◆ Source material
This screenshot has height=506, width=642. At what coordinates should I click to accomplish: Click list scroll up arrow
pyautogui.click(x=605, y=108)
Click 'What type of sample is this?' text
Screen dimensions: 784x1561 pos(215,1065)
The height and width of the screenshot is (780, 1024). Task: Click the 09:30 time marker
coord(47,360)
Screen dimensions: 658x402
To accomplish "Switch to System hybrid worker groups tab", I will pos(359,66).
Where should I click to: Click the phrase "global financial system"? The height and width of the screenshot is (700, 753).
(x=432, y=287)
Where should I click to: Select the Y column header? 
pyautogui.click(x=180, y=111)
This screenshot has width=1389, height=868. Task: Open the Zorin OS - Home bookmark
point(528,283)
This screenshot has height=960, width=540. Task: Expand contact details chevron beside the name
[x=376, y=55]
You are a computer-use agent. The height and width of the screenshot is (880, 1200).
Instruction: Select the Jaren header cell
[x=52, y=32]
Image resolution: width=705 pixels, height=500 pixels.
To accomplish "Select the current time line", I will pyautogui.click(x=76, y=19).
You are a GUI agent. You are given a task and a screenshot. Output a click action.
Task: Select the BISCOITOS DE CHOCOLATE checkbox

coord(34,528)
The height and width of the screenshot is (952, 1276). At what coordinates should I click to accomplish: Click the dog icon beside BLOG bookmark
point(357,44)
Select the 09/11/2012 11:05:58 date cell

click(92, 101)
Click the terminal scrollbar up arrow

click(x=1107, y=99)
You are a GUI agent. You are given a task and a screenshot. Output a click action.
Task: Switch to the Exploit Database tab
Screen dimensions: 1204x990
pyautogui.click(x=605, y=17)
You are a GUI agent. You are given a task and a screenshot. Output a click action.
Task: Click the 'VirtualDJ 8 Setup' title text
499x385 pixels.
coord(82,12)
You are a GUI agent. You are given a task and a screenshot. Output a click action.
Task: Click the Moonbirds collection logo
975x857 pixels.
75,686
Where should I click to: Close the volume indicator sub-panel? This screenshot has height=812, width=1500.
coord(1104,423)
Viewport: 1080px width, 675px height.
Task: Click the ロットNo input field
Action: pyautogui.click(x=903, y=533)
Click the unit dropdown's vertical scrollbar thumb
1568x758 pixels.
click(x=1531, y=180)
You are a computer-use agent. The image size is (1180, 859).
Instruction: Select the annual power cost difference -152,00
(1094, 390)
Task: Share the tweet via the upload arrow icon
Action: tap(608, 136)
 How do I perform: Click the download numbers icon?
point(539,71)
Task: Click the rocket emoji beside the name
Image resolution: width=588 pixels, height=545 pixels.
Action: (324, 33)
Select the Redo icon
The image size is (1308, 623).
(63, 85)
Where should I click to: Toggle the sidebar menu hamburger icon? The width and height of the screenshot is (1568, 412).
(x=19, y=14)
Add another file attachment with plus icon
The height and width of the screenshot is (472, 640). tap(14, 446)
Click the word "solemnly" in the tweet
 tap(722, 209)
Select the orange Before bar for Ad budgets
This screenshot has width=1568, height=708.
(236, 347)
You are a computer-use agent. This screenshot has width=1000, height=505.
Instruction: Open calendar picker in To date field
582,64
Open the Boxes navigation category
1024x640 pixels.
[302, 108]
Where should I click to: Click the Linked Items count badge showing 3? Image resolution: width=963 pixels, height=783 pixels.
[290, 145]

◆ Exercise description
Repeat every entry above exactly, leaving nothing out.

◆ Response to the exercise
This screenshot has height=506, width=642. At what coordinates should I click to accomplish: Click list scroll up arrow
pyautogui.click(x=605, y=108)
Click 'What type of sample is this?' text
Screen dimensions: 784x1561 pos(215,1065)
The height and width of the screenshot is (780, 1024). Task: Click the 09:30 time marker
coord(47,360)
Screen dimensions: 658x402
To accomplish "Switch to System hybrid worker groups tab", I will pos(359,66).
Where should I click to: Click the phrase "global financial system"? The height and width of the screenshot is (700, 753).
(x=432, y=287)
Where should I click to: Select the Y column header? 
pyautogui.click(x=180, y=111)
This screenshot has width=1389, height=868. Task: Open the Zorin OS - Home bookmark
point(528,283)
This screenshot has height=960, width=540. Task: Expand contact details chevron beside the name
[x=376, y=55]
You are a computer-use agent. The height and width of the screenshot is (880, 1200).
Instruction: Select the Jaren header cell
[x=52, y=32]
Image resolution: width=705 pixels, height=500 pixels.
To accomplish "Select the current time line", I will pyautogui.click(x=76, y=19).
You are a GUI agent. You are given a task and a screenshot. Output a click action.
Task: Select the BISCOITOS DE CHOCOLATE checkbox

coord(34,528)
The height and width of the screenshot is (952, 1276). At what coordinates should I click to accomplish: Click the dog icon beside BLOG bookmark
point(357,44)
Select the 09/11/2012 11:05:58 date cell

click(92, 101)
Click the terminal scrollbar up arrow

click(x=1107, y=99)
You are a GUI agent. You are given a task and a screenshot. Output a click action.
Task: Switch to the Exploit Database tab
Screen dimensions: 1204x990
pyautogui.click(x=605, y=17)
You are a GUI agent. You are given a task and a screenshot. Output a click action.
Task: Click the 'VirtualDJ 8 Setup' title text
499x385 pixels.
coord(82,12)
You are a GUI agent. You are given a task and a screenshot. Output a click action.
Task: Click the Moonbirds collection logo
975x857 pixels.
75,686
Where should I click to: Close the volume indicator sub-panel? This screenshot has height=812, width=1500.
coord(1104,423)
Viewport: 1080px width, 675px height.
Task: Click the ロットNo input field
Action: pyautogui.click(x=903, y=533)
Click the unit dropdown's vertical scrollbar thumb
1568x758 pixels.
click(x=1531, y=180)
You are a computer-use agent. The image size is (1180, 859).
Instruction: Select the annual power cost difference -152,00
(1094, 390)
Task: Share the tweet via the upload arrow icon
Action: tap(608, 136)
 How do I perform: Click the download numbers icon?
point(539,71)
Task: Click the rocket emoji beside the name
Image resolution: width=588 pixels, height=545 pixels.
Action: (324, 33)
Select the Redo icon
The image size is (1308, 623).
(63, 85)
Where should I click to: Toggle the sidebar menu hamburger icon? The width and height of the screenshot is (1568, 412).
(x=19, y=14)
Add another file attachment with plus icon
The height and width of the screenshot is (472, 640). tap(14, 446)
Click the word "solemnly" in the tweet
 tap(722, 209)
Select the orange Before bar for Ad budgets
This screenshot has width=1568, height=708.
(236, 347)
You are a computer-use agent. This screenshot has width=1000, height=505.
Instruction: Open calendar picker in To date field
582,64
Open the Boxes navigation category
1024x640 pixels.
[302, 108]
Where should I click to: Click the Linked Items count badge showing 3? Image resolution: width=963 pixels, height=783 pixels.
[290, 145]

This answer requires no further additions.